My first thought was to talk to my mother-in-law, Chris. She works for a charity shop in the UK. I asked her if they had a scrap bin of ‘unwearables’. She told me to come and hunt. Luckily, I was in the UK recently so we met up and searched. I came away empty handed. There was nothing in the scrap bin.
So then I checked online, surely there was something in Australia. Nope, another blank. If I want scrap pieces of jeans I have to spend a fortune on postage from the US. I had no choice, time poor as always, I bite the bullet and found the most unattractive pair of jeans I could find in my local charity store. I put it down to saving someone from a fashion crime. It was the best I could do.
I decided to use only 1 pair of jeans and pre-loved pieces. I was gifted the pre-loved pieces by Emily. She gave me one jean leg offcut in light blue stonewash with a random square of fabric missing and two denim pockets from a early Rushcutter dress sample.
The final decision of what to make was easy. Make something that I would wear A LOT. Jeans are an everyday item. It had to be very wearable, something that I COULD wear as much as jeans. So there you have it, one word: SWEATSHIRT.
A sweatshirt is not normally made from heavy woven cotton but I did spy some inspiration on my Pinterest page and my idea came together from there.
The sleeves are always the main issue when refashioning. You need so much more fabric than you think, so I had to be savvy. I decided to hack up a previous pattern into bite size pieces. I used the pattern from my previous make, A synthetic dream. It’s a raglan sleeve dress hacked into a top from Japanese pattern book, Stylish Party Dresses. It’s a simple pattern which is what I needed. It’s also slimmer than the inspiration above, I needed to reduce the volume. If you panel it out, you will be able to make more use of the strange shapes of fabric that you have.
My thinking was to deconstruct the sleeve by adding an underarm piece and a shoulder panel. Then, add side panels to the front and back. I had seen this fabulous Dries Van Noten dress which had given me the idea. Obviously my version is way less complex.
The centre panel of the sleeves are made from the original jeans. You can see I removed the back pocket, I just have the shadow left. I incorporated the side seam with the lovely bar tack. This sits about elbow level. The side panels are from the Rushcutter pockets sliced together. The sleeves are identical.
I overlocked all the seams, pressed them like crazy and then top stitched them all down. The piece sits much flatter for it.

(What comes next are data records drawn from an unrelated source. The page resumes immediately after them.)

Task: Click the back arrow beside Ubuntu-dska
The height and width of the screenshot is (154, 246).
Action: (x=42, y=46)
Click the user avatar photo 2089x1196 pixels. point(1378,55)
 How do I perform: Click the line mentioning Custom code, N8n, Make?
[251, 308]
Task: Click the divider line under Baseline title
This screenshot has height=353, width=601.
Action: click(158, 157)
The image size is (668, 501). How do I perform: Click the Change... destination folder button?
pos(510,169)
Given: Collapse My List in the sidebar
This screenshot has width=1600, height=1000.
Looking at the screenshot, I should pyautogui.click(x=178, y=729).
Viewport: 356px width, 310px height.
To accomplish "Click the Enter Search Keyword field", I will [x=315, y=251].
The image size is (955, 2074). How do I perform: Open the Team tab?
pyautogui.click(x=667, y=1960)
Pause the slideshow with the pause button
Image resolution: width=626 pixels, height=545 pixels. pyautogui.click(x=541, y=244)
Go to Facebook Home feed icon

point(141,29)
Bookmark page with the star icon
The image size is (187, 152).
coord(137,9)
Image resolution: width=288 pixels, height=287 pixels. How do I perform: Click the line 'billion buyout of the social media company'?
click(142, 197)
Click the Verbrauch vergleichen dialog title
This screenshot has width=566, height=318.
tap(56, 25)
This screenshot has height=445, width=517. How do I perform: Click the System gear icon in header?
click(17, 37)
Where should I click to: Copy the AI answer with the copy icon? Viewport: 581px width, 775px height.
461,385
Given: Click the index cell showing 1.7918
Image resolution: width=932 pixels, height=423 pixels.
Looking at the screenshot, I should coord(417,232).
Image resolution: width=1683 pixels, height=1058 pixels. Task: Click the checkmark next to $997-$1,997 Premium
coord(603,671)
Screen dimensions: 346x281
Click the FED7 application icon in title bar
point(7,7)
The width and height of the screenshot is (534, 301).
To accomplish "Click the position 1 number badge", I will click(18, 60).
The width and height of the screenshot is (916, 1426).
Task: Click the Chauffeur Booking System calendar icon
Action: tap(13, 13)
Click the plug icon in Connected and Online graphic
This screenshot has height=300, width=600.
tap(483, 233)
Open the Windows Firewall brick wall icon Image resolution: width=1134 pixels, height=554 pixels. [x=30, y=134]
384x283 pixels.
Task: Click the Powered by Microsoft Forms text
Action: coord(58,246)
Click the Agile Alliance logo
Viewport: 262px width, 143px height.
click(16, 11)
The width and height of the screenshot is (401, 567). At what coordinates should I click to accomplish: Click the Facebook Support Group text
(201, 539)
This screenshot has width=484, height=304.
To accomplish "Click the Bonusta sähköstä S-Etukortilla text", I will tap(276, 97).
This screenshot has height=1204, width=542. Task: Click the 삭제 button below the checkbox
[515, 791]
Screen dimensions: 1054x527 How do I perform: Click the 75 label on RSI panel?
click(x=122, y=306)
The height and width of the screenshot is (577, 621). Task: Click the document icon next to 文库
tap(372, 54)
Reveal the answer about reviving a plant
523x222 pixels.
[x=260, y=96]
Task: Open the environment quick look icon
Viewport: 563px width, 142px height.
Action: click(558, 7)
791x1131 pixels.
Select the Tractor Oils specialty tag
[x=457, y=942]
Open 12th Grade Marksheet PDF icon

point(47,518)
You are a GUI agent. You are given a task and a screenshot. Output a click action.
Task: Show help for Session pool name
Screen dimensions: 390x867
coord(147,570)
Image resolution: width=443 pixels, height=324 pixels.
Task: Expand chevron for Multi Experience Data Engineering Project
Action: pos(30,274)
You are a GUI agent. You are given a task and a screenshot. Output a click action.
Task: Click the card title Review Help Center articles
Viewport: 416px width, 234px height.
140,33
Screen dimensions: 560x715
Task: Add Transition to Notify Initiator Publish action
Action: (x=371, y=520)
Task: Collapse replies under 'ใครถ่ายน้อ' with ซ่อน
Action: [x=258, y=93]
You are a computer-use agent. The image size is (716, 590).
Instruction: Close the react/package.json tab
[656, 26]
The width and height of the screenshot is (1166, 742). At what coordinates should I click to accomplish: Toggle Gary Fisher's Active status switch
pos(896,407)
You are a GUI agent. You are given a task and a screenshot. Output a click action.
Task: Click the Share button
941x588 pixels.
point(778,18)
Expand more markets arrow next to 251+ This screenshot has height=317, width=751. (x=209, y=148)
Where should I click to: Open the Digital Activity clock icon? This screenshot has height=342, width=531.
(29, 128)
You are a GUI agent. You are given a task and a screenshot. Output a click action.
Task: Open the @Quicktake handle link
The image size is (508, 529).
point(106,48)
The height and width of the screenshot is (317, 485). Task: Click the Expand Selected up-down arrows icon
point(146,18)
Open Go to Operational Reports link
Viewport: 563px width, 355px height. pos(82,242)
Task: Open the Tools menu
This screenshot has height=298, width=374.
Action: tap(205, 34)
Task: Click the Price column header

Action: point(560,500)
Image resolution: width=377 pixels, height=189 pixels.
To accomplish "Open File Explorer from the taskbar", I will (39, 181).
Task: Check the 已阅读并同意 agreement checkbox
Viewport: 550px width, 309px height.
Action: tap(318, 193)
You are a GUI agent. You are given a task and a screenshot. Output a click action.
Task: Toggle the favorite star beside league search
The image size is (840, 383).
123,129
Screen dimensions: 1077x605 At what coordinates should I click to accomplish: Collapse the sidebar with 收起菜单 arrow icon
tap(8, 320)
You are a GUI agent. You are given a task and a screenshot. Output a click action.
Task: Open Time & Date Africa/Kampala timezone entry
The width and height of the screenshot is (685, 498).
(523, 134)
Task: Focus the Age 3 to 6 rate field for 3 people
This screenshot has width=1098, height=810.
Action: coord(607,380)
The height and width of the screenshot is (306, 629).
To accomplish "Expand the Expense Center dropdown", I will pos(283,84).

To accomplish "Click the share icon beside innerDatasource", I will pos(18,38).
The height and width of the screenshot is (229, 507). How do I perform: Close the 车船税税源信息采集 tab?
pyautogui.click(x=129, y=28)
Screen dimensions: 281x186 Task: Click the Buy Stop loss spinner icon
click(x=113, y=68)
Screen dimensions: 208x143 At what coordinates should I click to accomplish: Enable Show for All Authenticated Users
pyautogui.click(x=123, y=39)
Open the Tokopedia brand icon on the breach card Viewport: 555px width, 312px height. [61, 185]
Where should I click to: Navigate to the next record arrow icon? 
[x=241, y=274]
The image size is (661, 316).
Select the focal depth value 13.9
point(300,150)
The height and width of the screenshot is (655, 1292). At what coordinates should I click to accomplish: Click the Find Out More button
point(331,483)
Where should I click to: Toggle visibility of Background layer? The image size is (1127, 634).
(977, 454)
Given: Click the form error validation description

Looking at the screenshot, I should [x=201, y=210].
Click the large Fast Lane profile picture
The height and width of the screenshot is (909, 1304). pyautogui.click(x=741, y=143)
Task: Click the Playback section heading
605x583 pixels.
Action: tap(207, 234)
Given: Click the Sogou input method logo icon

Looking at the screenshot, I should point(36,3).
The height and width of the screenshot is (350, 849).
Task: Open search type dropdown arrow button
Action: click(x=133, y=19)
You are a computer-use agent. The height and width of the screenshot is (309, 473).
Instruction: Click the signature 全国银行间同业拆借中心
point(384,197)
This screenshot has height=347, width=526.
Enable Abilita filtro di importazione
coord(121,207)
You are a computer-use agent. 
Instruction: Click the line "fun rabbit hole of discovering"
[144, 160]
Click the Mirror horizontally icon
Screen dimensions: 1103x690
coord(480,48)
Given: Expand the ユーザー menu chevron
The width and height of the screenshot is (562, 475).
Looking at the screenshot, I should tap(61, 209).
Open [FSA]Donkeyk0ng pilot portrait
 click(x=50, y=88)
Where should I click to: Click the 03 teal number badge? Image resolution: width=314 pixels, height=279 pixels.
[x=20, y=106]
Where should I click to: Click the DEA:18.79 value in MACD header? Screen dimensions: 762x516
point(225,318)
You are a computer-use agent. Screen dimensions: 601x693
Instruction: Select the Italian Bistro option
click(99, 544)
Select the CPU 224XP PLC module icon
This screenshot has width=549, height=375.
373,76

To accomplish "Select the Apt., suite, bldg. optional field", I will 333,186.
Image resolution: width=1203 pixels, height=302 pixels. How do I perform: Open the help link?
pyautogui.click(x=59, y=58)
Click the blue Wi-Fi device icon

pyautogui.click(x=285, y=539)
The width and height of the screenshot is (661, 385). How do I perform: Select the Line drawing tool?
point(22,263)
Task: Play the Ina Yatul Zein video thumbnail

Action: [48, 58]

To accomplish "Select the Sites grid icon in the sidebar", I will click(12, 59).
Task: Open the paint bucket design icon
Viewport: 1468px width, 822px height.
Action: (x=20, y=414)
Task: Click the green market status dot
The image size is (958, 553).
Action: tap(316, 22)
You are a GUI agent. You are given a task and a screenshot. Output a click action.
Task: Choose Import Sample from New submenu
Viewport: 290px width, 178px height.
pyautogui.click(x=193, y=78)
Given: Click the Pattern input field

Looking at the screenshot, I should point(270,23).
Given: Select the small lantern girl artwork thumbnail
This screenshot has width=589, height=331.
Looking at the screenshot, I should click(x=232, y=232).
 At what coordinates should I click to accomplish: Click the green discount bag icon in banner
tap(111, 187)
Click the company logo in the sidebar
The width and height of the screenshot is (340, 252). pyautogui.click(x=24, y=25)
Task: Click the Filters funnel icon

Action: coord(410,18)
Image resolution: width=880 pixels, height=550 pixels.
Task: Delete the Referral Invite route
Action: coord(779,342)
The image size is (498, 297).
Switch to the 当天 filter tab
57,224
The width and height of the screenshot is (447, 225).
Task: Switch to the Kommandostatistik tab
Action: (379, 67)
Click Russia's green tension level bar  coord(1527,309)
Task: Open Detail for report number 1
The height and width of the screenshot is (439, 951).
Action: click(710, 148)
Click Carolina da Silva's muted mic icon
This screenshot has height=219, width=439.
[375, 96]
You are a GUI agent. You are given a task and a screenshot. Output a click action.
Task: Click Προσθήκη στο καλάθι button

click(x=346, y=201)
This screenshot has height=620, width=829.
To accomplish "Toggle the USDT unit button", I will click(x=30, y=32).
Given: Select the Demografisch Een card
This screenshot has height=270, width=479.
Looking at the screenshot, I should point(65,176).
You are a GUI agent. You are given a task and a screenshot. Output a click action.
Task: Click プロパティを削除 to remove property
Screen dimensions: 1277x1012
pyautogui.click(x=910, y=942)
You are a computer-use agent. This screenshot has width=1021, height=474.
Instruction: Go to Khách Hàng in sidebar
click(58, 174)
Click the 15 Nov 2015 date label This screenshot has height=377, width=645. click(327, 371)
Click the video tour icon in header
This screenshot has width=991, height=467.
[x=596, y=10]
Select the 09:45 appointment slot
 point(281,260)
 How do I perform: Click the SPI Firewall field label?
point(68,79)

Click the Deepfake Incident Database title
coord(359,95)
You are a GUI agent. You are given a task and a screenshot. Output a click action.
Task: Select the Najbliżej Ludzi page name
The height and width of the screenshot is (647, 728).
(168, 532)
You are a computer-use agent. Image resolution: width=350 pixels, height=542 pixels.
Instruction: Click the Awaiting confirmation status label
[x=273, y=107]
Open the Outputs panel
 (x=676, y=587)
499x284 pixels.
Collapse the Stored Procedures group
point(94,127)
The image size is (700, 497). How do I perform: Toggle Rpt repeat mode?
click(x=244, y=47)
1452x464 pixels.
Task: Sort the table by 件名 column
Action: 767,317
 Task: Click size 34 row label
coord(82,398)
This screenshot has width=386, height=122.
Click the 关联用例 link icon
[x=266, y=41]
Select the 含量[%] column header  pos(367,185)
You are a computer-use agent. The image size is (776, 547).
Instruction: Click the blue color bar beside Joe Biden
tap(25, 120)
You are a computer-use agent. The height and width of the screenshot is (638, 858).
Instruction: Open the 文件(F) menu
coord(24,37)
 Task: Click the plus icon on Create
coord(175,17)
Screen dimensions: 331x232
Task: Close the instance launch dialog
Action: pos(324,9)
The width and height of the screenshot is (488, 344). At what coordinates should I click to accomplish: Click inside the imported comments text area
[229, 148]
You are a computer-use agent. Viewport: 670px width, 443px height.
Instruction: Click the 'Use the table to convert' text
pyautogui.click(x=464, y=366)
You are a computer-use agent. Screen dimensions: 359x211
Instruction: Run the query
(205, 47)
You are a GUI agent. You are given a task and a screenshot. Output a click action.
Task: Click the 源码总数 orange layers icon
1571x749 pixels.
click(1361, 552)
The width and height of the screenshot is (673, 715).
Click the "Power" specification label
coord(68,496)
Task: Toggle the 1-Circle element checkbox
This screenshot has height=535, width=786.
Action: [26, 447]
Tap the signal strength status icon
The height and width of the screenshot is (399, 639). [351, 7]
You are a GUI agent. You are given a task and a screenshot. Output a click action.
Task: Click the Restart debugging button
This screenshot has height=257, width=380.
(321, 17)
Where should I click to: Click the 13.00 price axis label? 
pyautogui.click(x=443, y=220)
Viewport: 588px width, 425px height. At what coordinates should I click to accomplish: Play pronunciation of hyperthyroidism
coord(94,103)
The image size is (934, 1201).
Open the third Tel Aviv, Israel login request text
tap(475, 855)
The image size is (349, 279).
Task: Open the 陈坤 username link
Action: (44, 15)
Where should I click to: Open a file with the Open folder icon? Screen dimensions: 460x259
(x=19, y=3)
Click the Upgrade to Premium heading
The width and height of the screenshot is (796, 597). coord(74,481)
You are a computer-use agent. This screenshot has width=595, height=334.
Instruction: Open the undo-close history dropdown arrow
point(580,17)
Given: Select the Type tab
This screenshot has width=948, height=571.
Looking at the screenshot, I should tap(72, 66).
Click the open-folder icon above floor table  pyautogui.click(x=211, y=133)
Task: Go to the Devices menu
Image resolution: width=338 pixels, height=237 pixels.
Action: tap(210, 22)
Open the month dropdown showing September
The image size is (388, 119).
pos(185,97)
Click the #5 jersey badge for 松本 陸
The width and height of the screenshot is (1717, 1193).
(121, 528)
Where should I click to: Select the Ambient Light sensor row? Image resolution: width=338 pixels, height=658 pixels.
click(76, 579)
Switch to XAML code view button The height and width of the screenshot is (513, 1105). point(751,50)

My main concern was getting the front/back side panel and the sleeve panels to sit at perfect right angles. Every seam matched except one. I couldn’t leave it, it just had to be right so I fixed it up and now it matches. You can see the before and after shots above.
The front and back centre panels are cut by opening up the inner leg seam and flattening it out. I didn’t insert that centre front seam, that’s the original side seam of the jeans.
Final step was adding the neckband, cuffs and waistband. I used some heavy duty ribbing from Neotrims on Ebay. It was a ribbing I had originally bought to make a jacket many moons ago. It had been cut, so I had to do a patch-up job to make it fit the sweatshirt. The ribbing gives it a touch of 70’s ‘American High School’, which I am not unhappy about!
So here it is in it’s full glory.
Successful refashion? I think so, yes!
Did it meet my expectations? Yes, it exceeded them infact.